Başbakan Erdoğan yer aldığı bütün platformlarda Cemaat'i suçlamaya devam ediyor. Örneğin dün Büyükelçiler Konferansı'nda konuşurken şöyle dedi: "Bu örgütün gerçek yüzünün yurtdışında artık mutlaka anlatılması ve deşifre edilmesi gerekir. Başta emniyet ve yargı içinde örgütlenerek inşa ettiği korku imparatorluğunu iyi anlatmak gerekiyor" dedi.
Yani Gülen Cemaati'ne karşı verdiği mücadeleyi yurtdışına da yaymak istiyor Başbakan...
Bunun kolay bir süreç olmayacağını söylemek için kâhin olmak gerekmek.
Çünkü Cemaat'in kurduğu yapıdan faydalanan çok sayıda insan var.

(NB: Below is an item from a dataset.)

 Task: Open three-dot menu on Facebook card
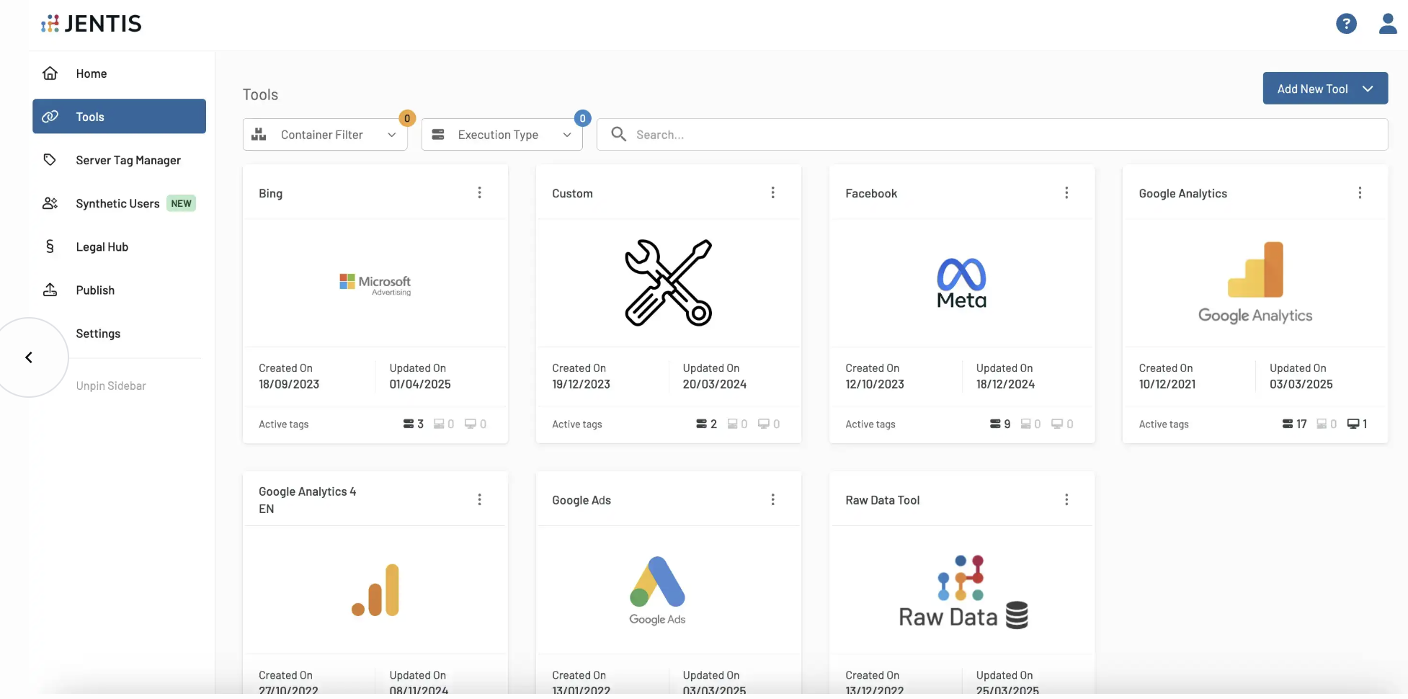click(1066, 192)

Eski yazılarımda anlatmıştım: Cemaatin yurtdışına açılması okullarla oldu.
Önyargılı Kemalistlerin sandığının aksine Cemaat bu okullarda din derslerine asla ağırlık vermedi. İki şeye çok dikkat etti:
1) Diğer okullardan daha kaliteli eğitim yapmak...

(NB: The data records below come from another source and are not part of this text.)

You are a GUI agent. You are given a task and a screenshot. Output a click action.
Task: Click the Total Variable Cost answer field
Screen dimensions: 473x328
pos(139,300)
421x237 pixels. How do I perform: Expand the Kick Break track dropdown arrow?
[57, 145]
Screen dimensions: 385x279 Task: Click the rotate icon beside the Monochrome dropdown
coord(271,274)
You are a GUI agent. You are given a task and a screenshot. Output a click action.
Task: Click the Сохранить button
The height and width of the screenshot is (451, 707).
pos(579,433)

2) Öğrencileri haylazlıktan, serkeşlikten uzak tutmak.
Tam da böyle olduğu için okulların bulunduğu ülkelerin kalburüstü kesimleri çocuklarını bu kurumlara gönderdiler.
Bu güveni kazandıktan sonra, Cemaat ikinci aşamaya geçti. Bilhassa Anadolulu işadamları ile öteki ülkenin ilgililerini (girişimciler, bürokratlar, siyasetçiler) bir araya getirdi.
Kemalistler bu yapılanmayı gıptayla ve hatta hınçla izlemişlerdi. Çünkü ekonomik açıdan devletçi olan Kemalizm'in Anadolu sermayesine verecek bir şeyi yoktu.
Buna karşılık Cemaat, dayanışmacı kapitalizm modeliyle Anadolu sermayesine yeni piyasalar açtı. Oradaki bağlantıları da TUSKON gibi organizasyonlarla güçlendirdi.
Biri hasmı, diğeri seçmeni
Elçilerin bulundukları ülkelerde Cemaat'i "deşifre" etmesi, bu örgütlenmenin bir "korku imparatorluğu" olduğunu söylemesi elbette mümkün...
Hadi diyelim ilgili ülkeden gelecek, "Düne kadar bu adamlar iyiydi de şimdi ne oldu" sorusunu da uygun bir söylemle atlatabilirler.
Ancak bunun sonucu olarak okullar kapatılmaya başlarsa... Ve dolayısıyla oralarda ticaret yapan Anadolu sermayedarları işlerini kaybederlerse ne olacak?
İşleri tepetaklak olan sermayedarlar, Cemaati değil, Hükümet'i suçlayacaklardır.
Çünkü Türkiye'deki savcılarla, polislerle bir ilişkileri yok. Onlar sadece çoğu üç-beş kuruşa çalışan cefakâr Cemaatçileri tanıyor; o kadar...
Başbakan Erdoğan... Otorite olarak onu değil Gülen'i kabul eden... İcabında devlet içinde kendisine kafa tutan... Hatta uluslararası siyasette farklı bir çizgisi olan Cemaat yapılanmasından kurtulmak istiyor.
Anlaşılır bir istek çünkü iktidar iki başlılığı kaldırmaz.
Peki, iş ekonomiye dayandığında ne olacak?
Çıkarları biraz bozulmaya görsün; sermayedarlar anında yüz çevirir.
Zaten Başbakan Erdoğan da, Cemaat'in yönetimini, "Haşhaşiler, çete, korku imparatorluğu" gibi tabirlerle suçlarken... Cemaatin tabanına, sıradan, cefakâr üyelerine toz kondurmuyor.
Yani Cemaat'i çekip çevirenler ile yönetilenler arasındaki farkı gözetiyor.
Çünkü ilki hasmı, diğerleri ise seçmeni...
Ve seçimler yaklaşıyor.
Bence aynı titiz ayrımı büyükelçilerin, konsolosların da yapması gerekiyor.